Work instruction:
Starting at the line that holds "Image resolution: width=1372", restate every line word for word up to and including the last one in the listing below, and omit all pictures.

**********

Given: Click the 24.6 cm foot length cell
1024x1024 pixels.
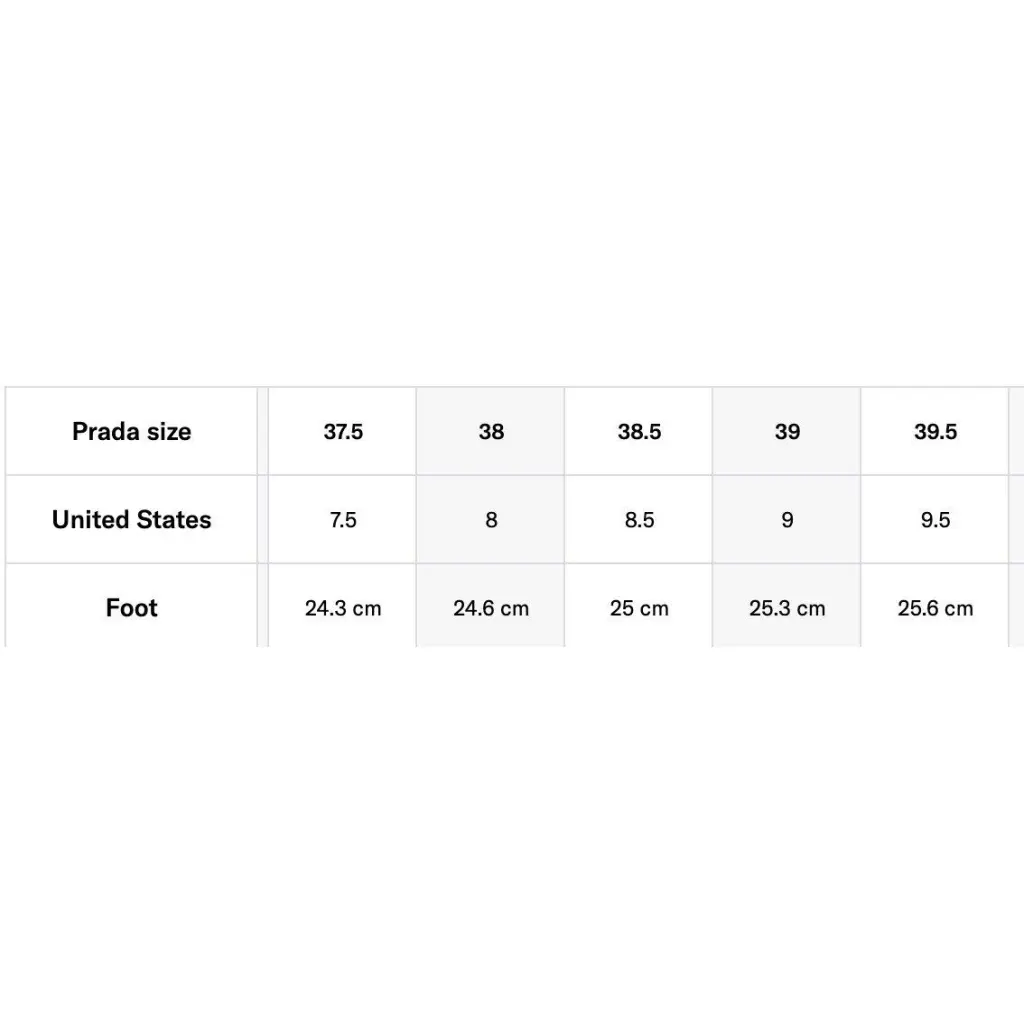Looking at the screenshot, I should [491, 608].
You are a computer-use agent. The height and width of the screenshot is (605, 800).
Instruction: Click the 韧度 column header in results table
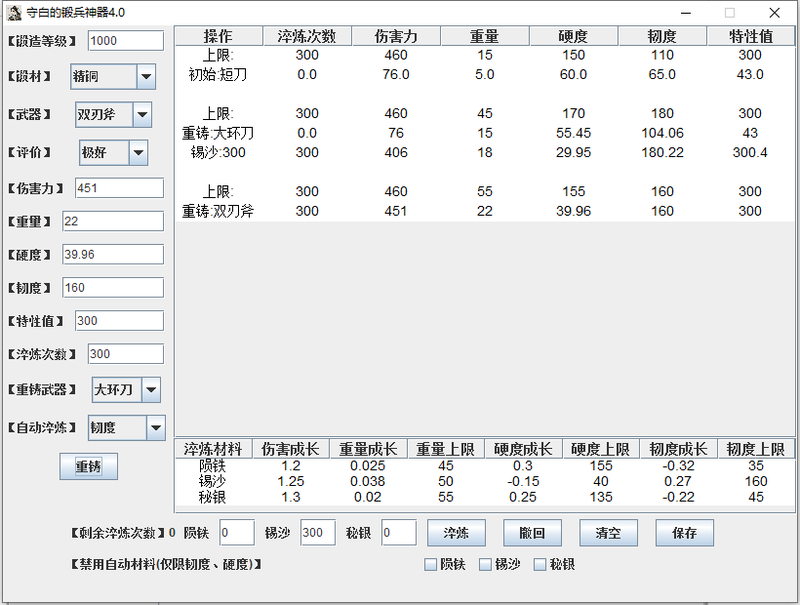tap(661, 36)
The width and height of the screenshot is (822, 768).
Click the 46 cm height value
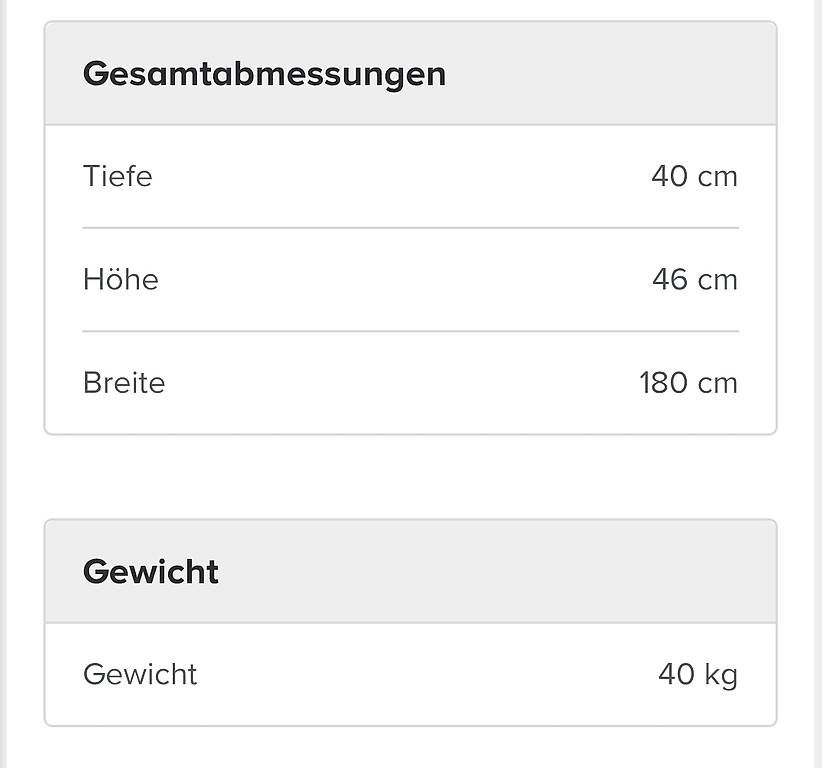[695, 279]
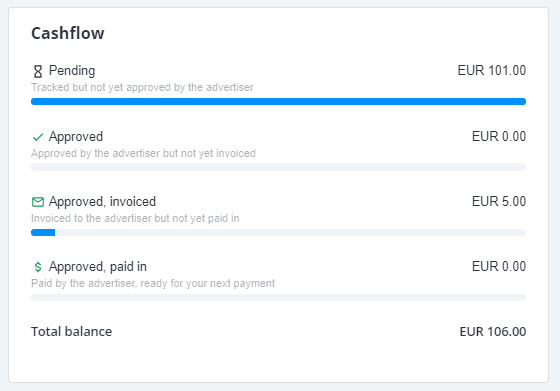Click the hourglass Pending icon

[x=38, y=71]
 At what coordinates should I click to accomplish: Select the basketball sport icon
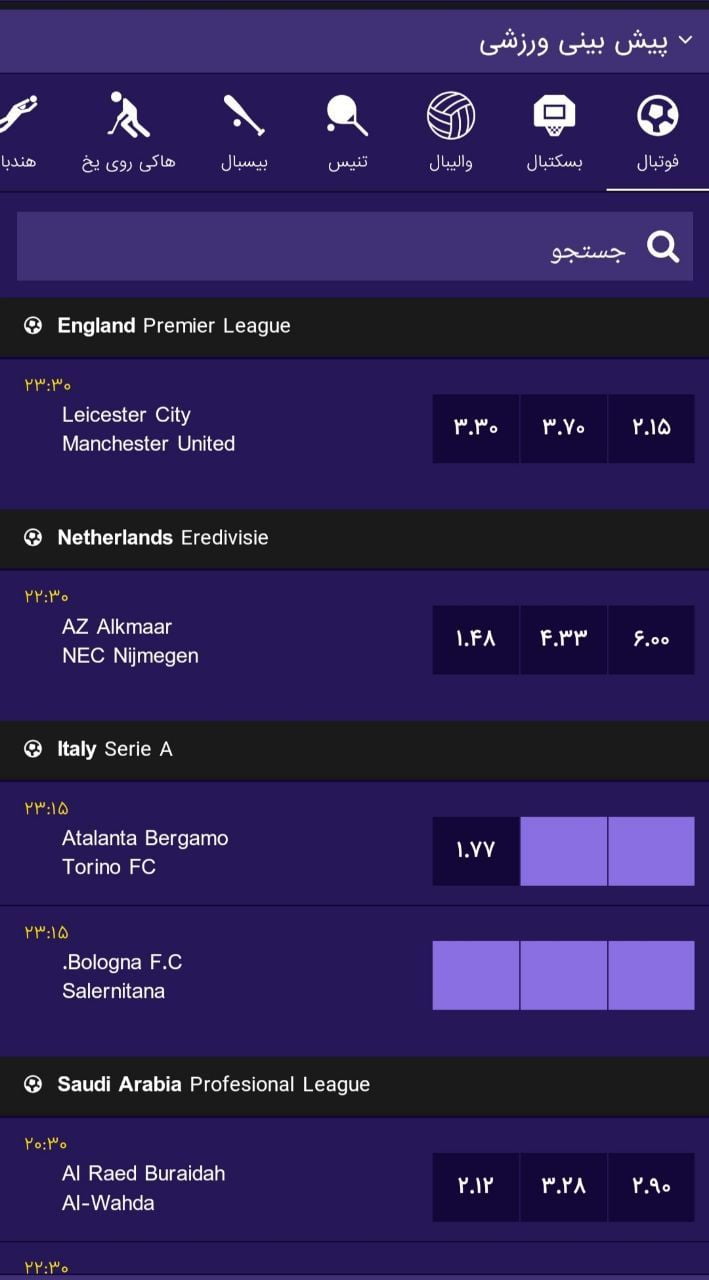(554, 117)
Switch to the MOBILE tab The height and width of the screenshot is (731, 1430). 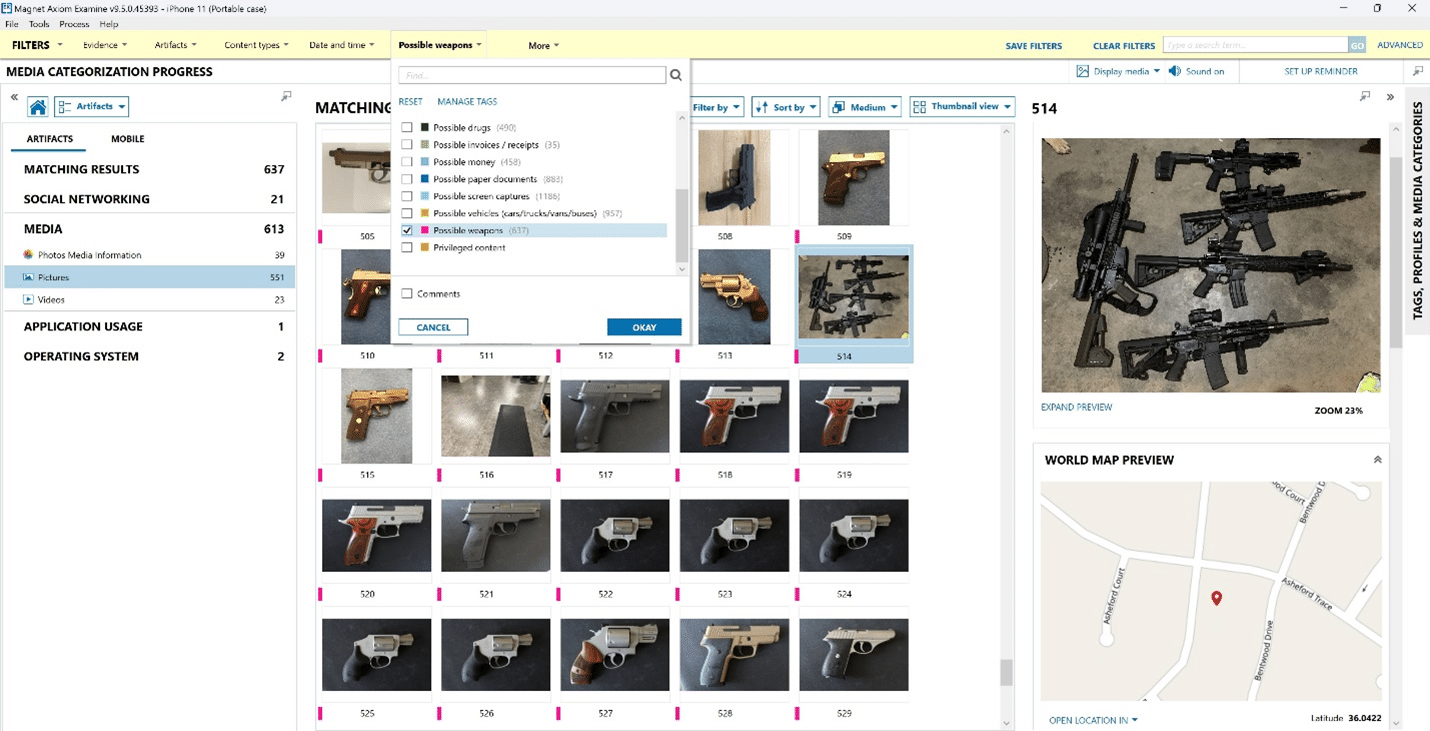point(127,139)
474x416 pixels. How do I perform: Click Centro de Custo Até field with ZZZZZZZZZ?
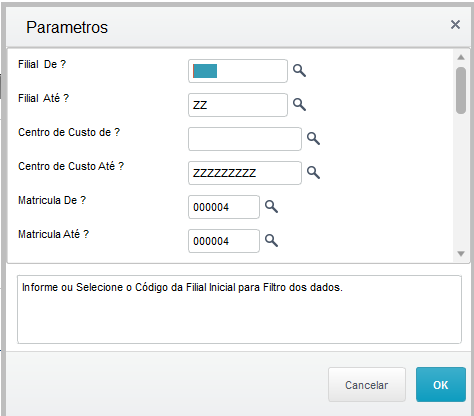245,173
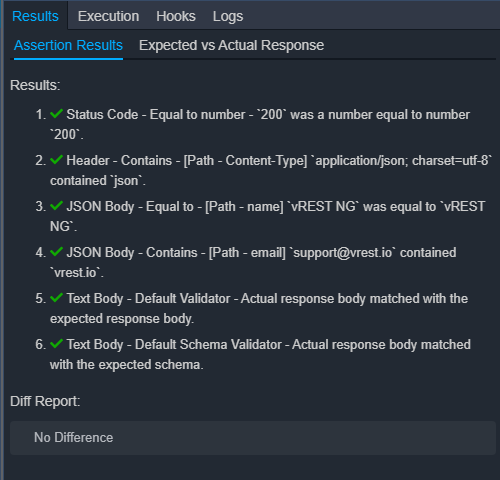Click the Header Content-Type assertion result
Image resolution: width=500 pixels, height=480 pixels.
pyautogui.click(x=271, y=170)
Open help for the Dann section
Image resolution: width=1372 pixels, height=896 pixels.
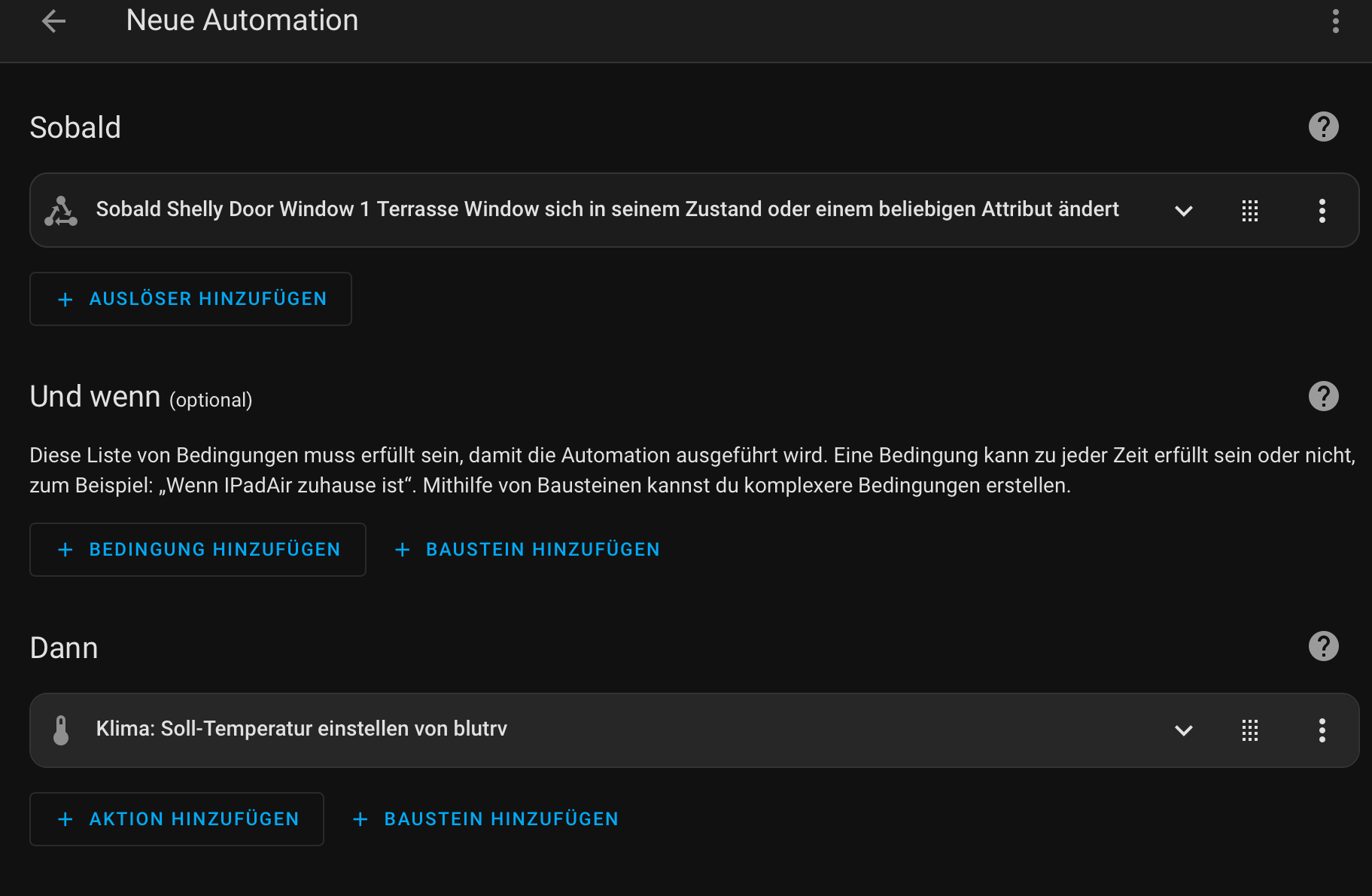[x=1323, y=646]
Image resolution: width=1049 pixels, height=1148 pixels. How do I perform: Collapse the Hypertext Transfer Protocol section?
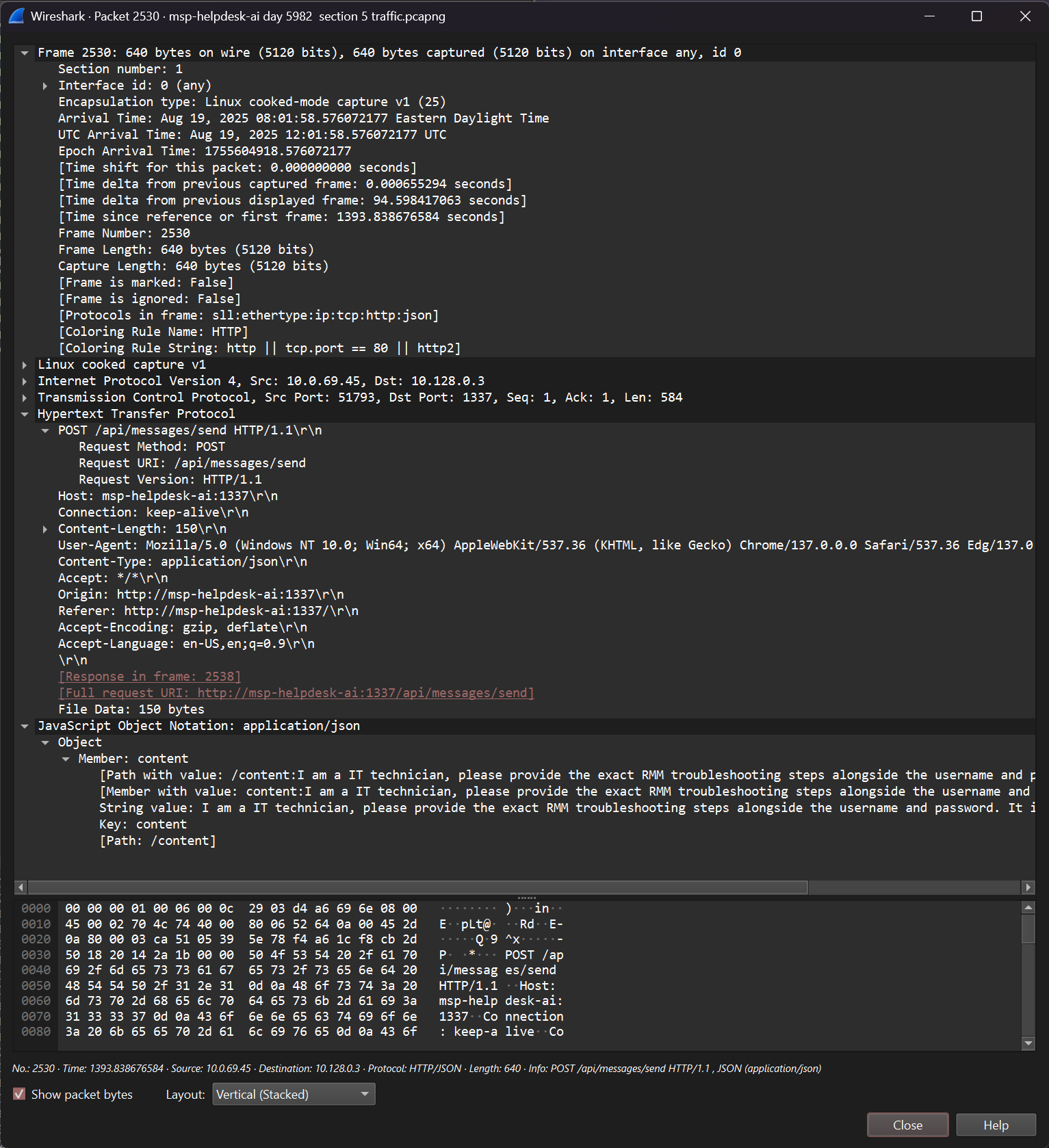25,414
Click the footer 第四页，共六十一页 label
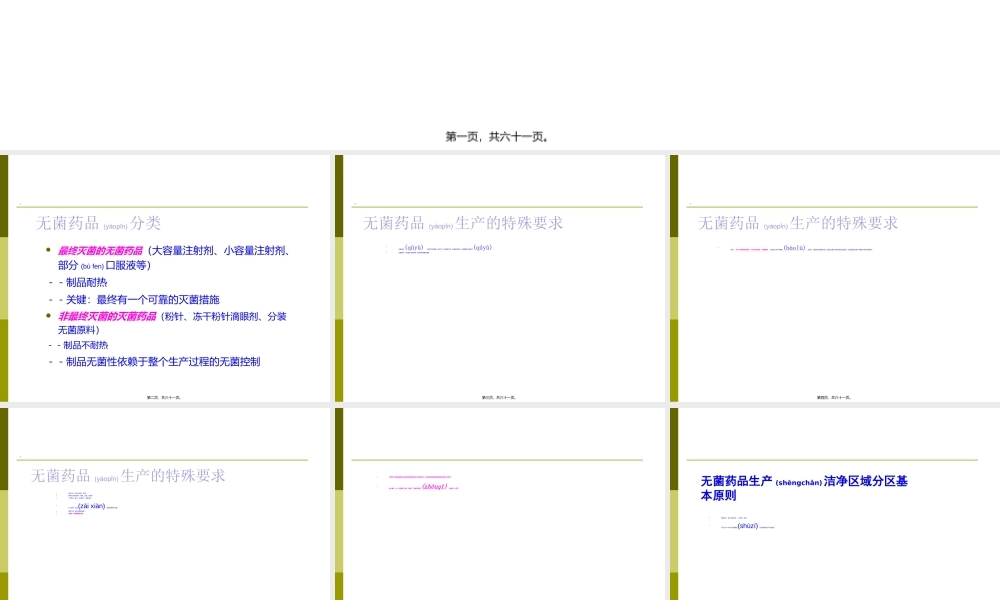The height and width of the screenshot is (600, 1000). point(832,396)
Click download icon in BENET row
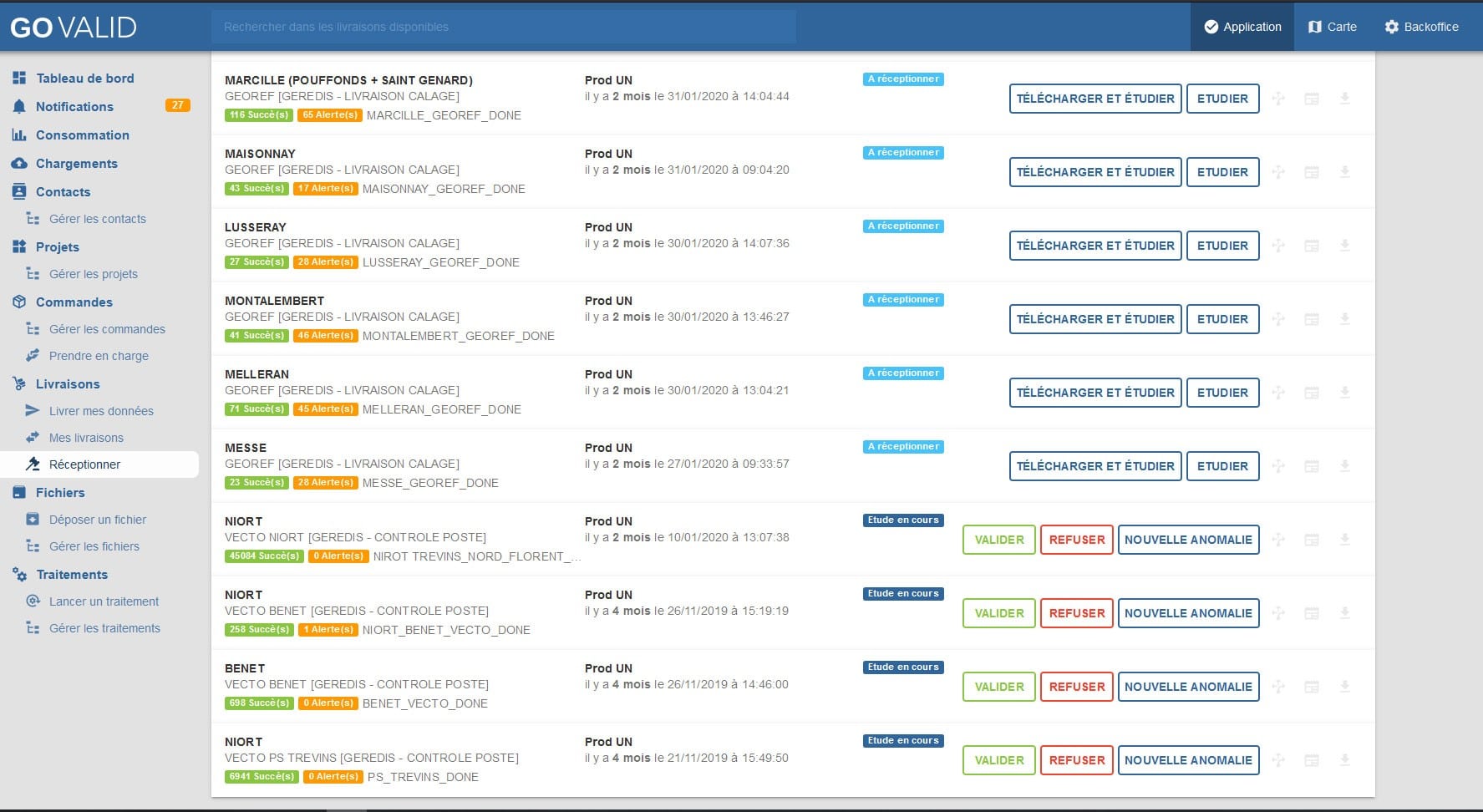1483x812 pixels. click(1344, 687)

**********

Solution for this task:
Image resolution: width=1372 pixels, height=896 pixels.
[x=1323, y=646]
Image resolution: width=1049 pixels, height=1148 pixels. How do I perform: Collapse the Hypertext Transfer Protocol section?
25,414
Click the footer 第四页，共六十一页 label
The height and width of the screenshot is (600, 1000). point(832,396)
Click download icon in BENET row
1483x812 pixels. click(1344, 687)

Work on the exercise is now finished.